Write out all of the records exactly once more and skip the images.

- - - - - - -

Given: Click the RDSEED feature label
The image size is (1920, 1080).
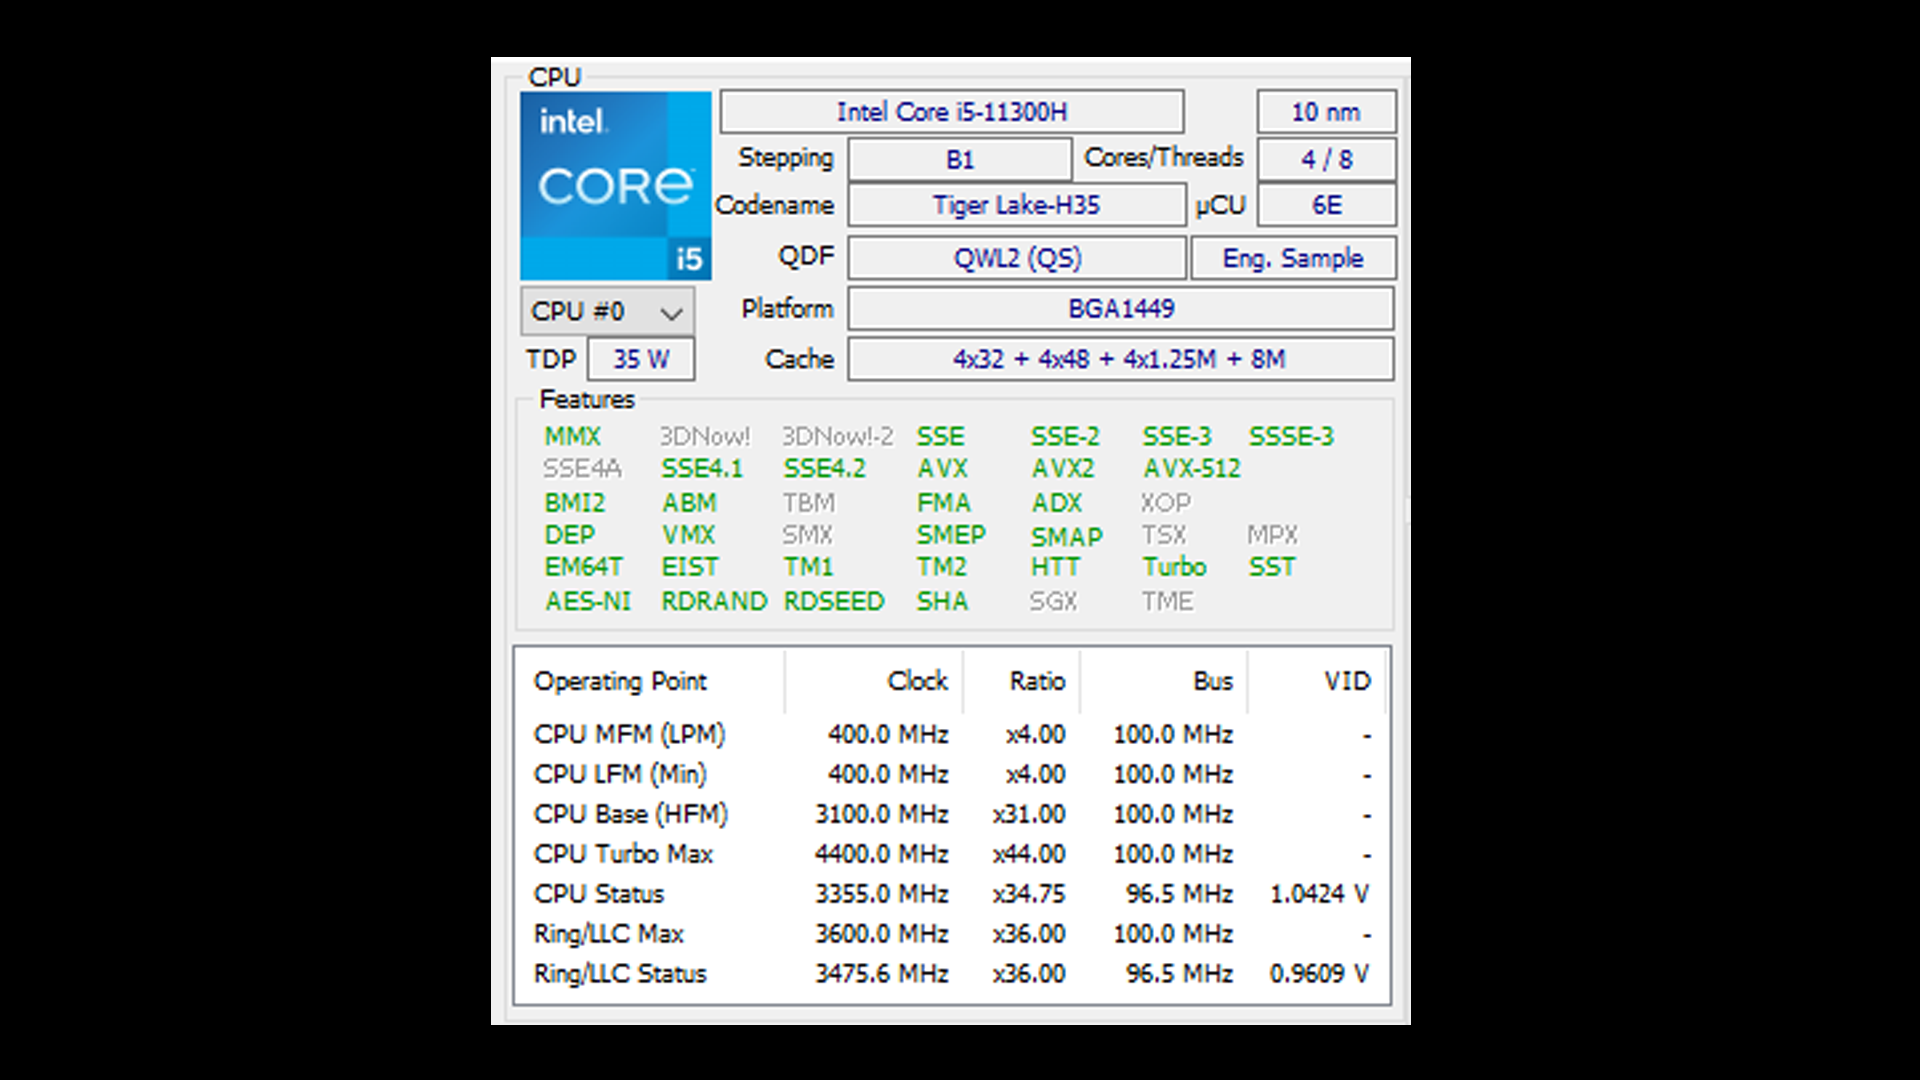Looking at the screenshot, I should (833, 602).
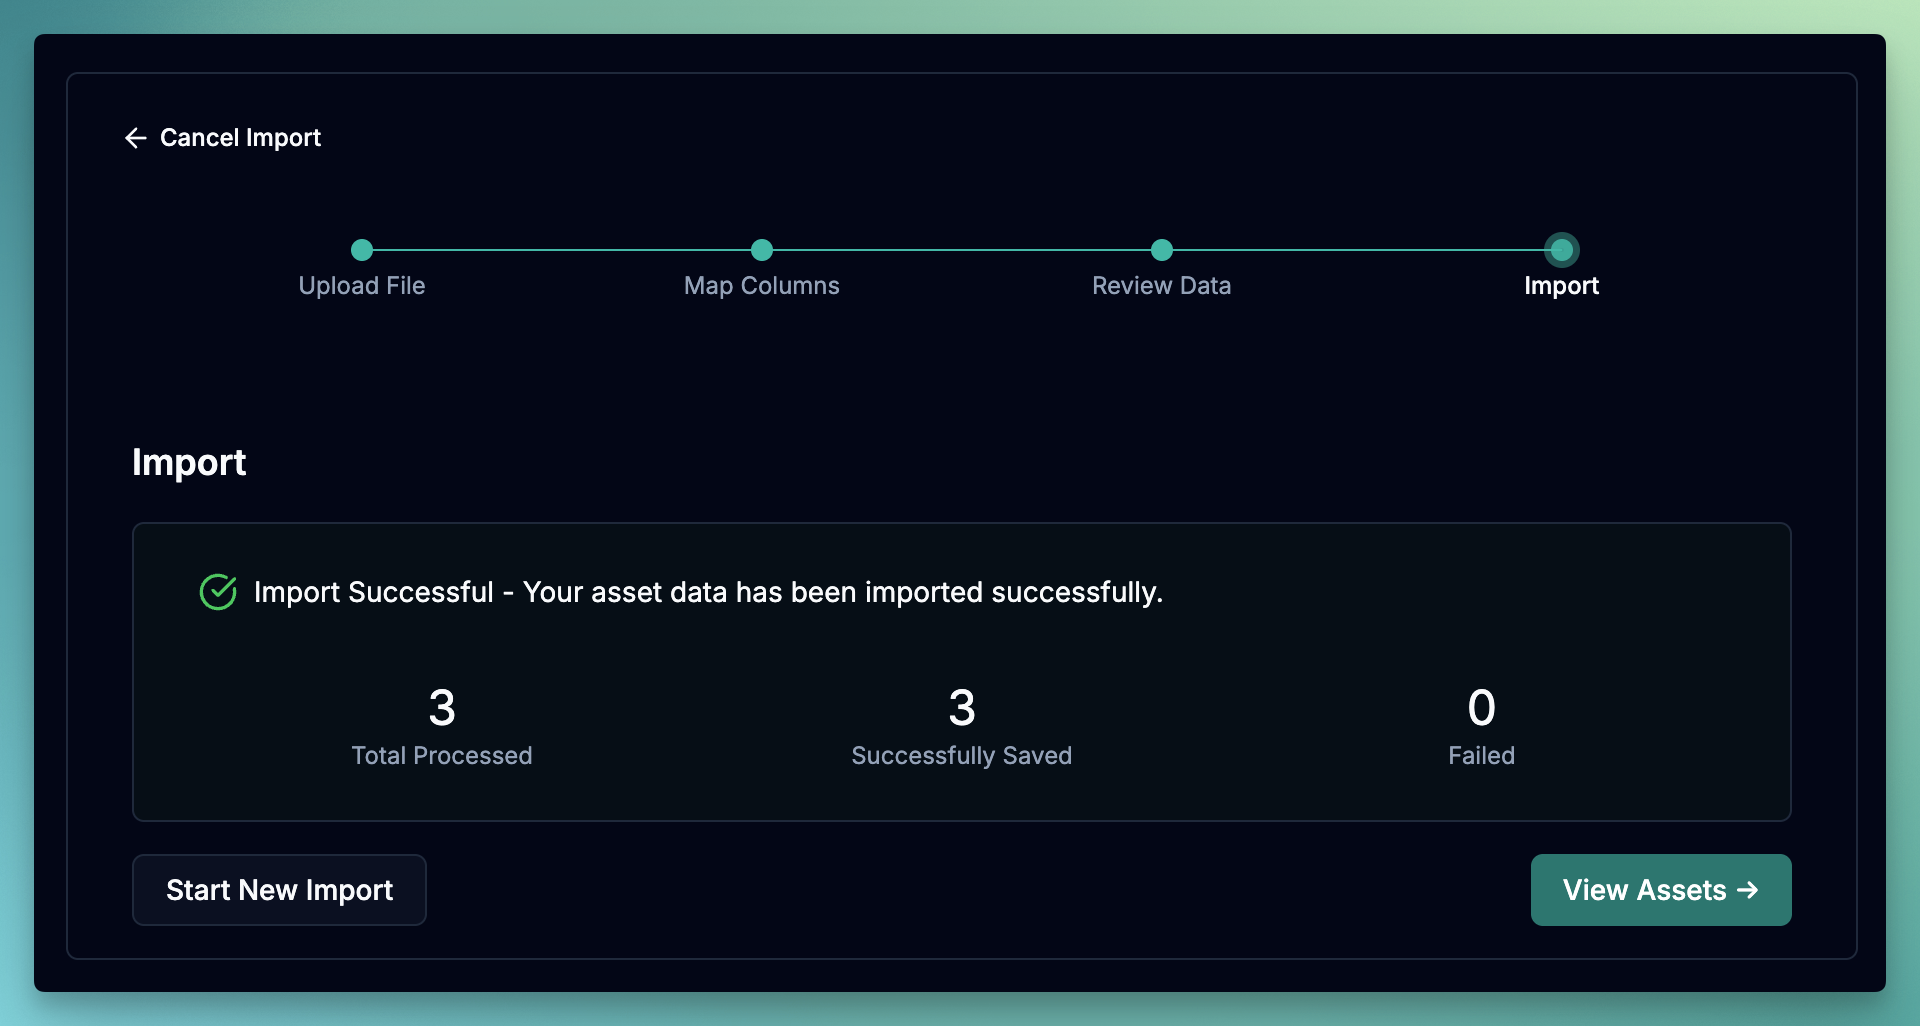Select the Upload File step circle
Screen dimensions: 1920x1026
tap(362, 250)
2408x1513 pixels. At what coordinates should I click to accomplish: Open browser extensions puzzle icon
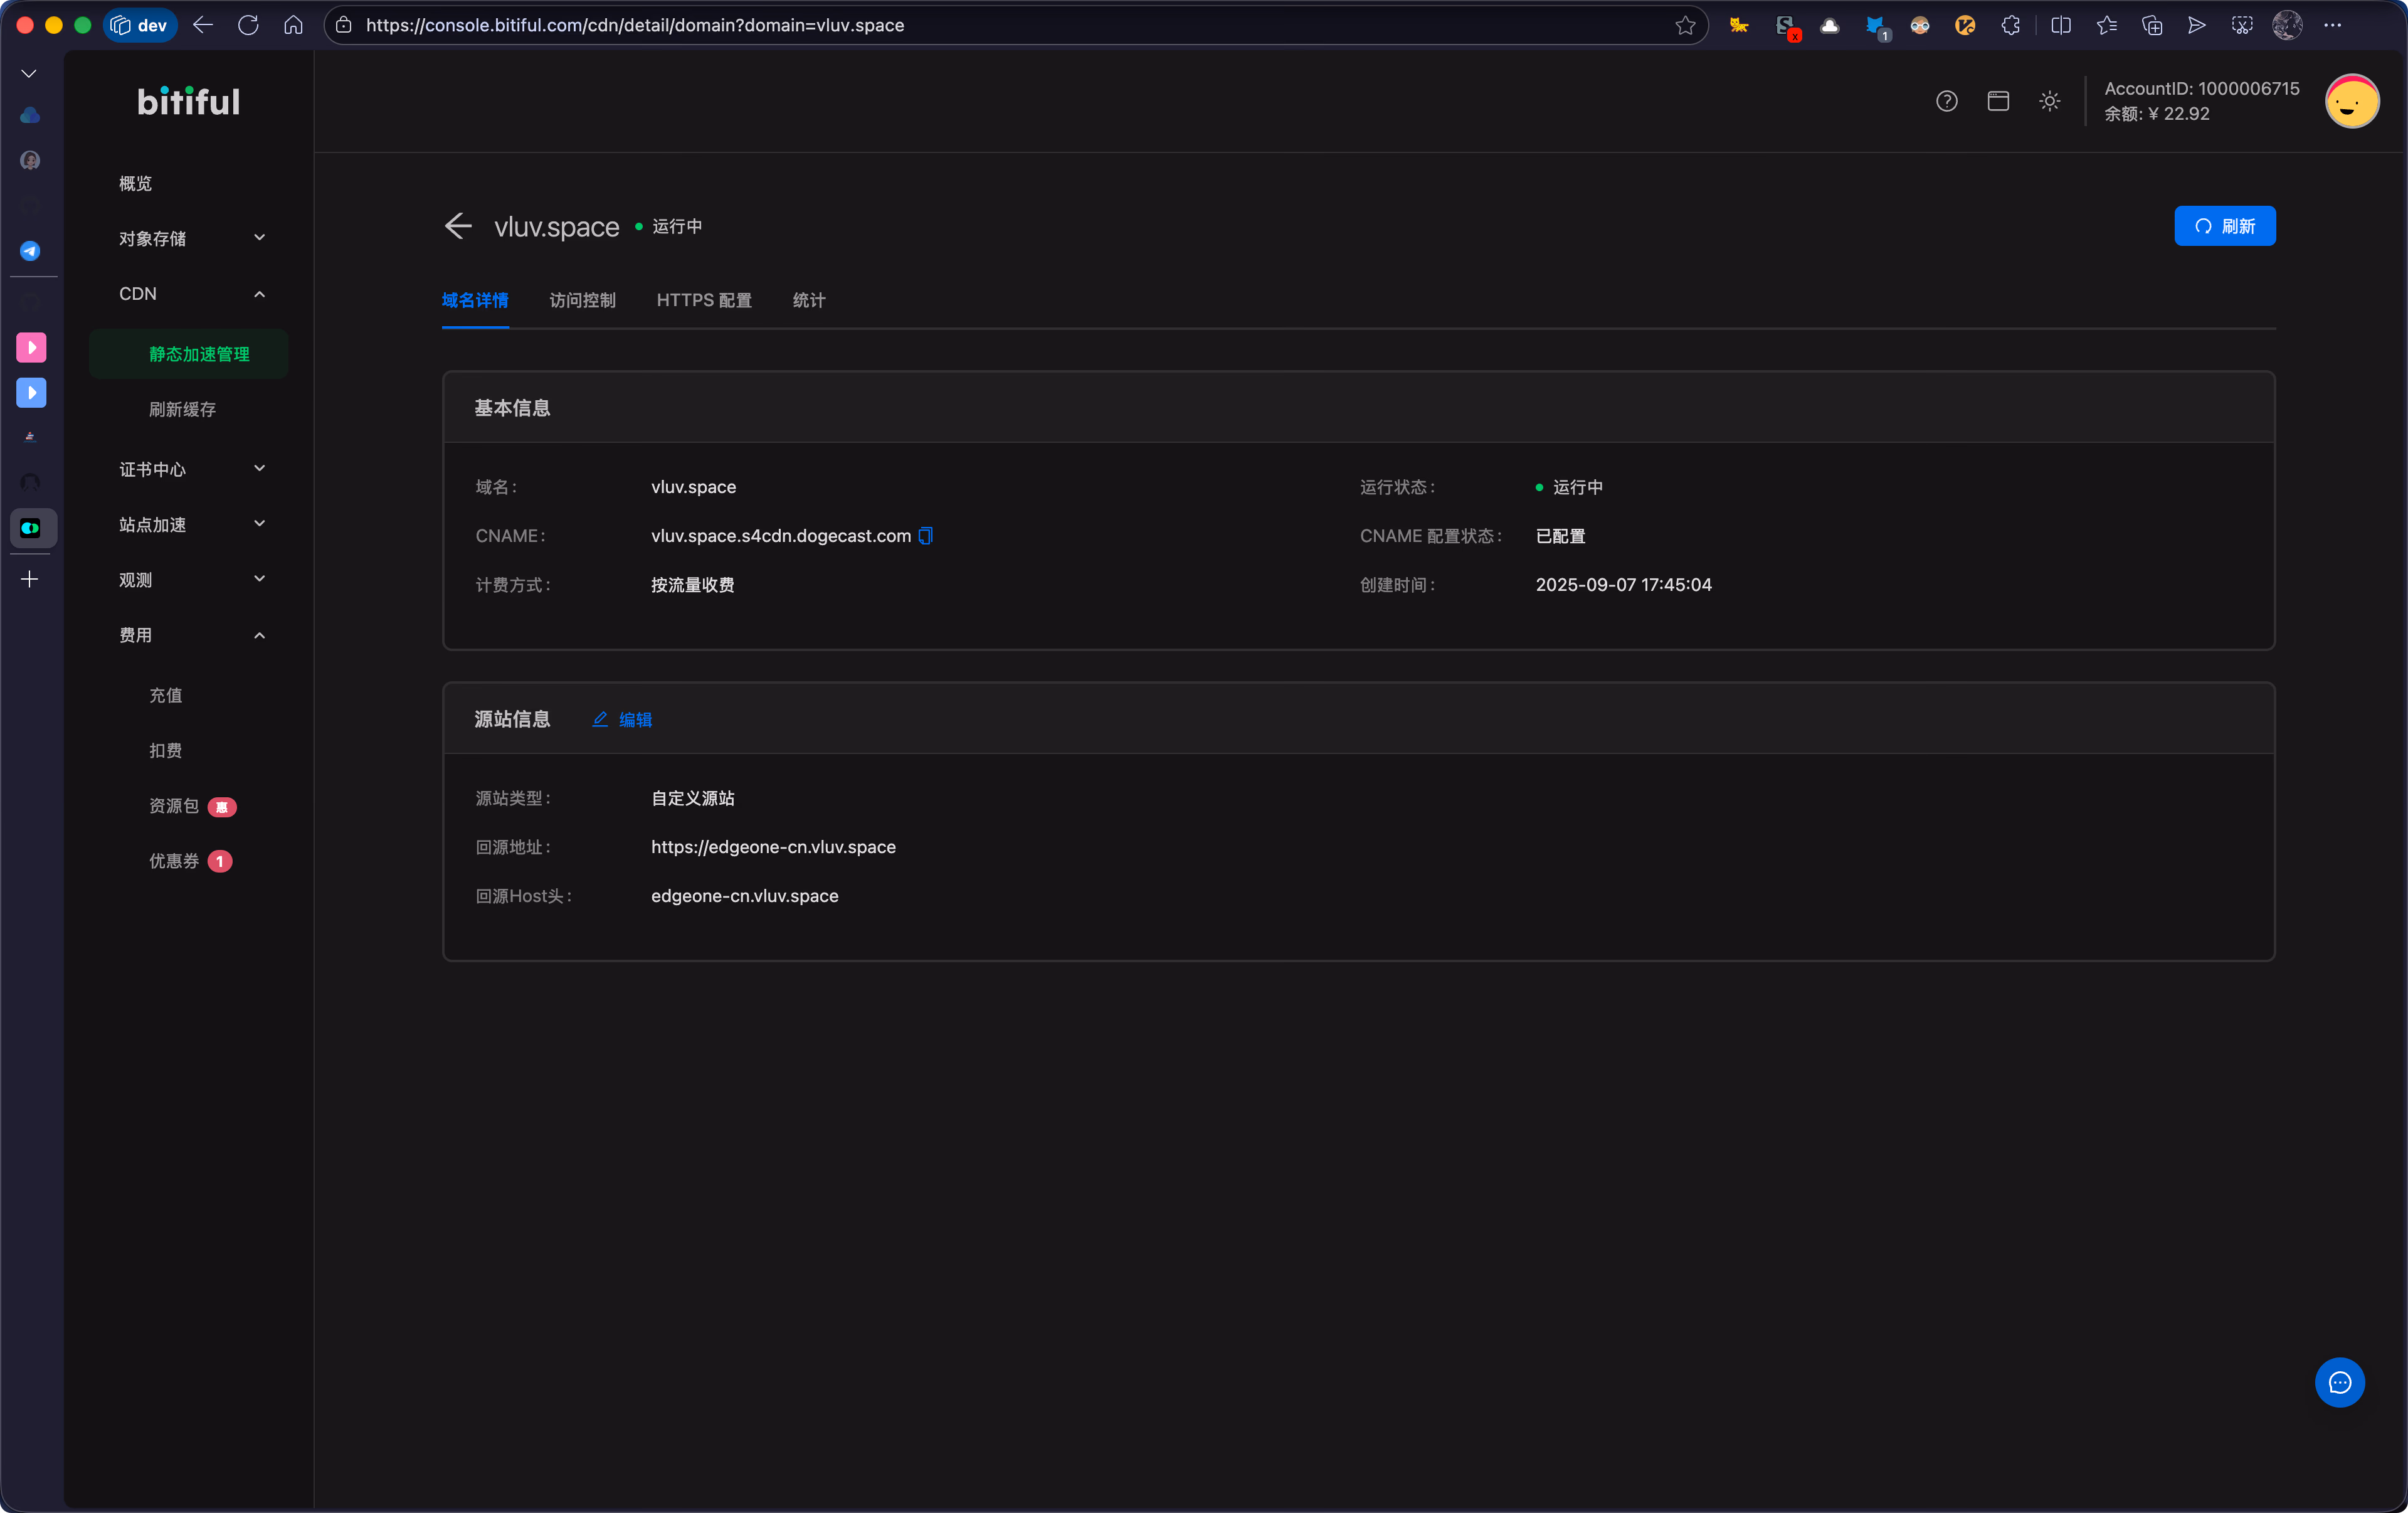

- - - - - - -

Reply to the exercise:
Given: Click the RDSEED feature label
The image size is (1920, 1080).
Looking at the screenshot, I should (833, 602).
Select the Upload File step circle
Screen dimensions: 1920x1026
tap(362, 250)
2408x1513 pixels. At what coordinates should I click to accomplish: Open browser extensions puzzle icon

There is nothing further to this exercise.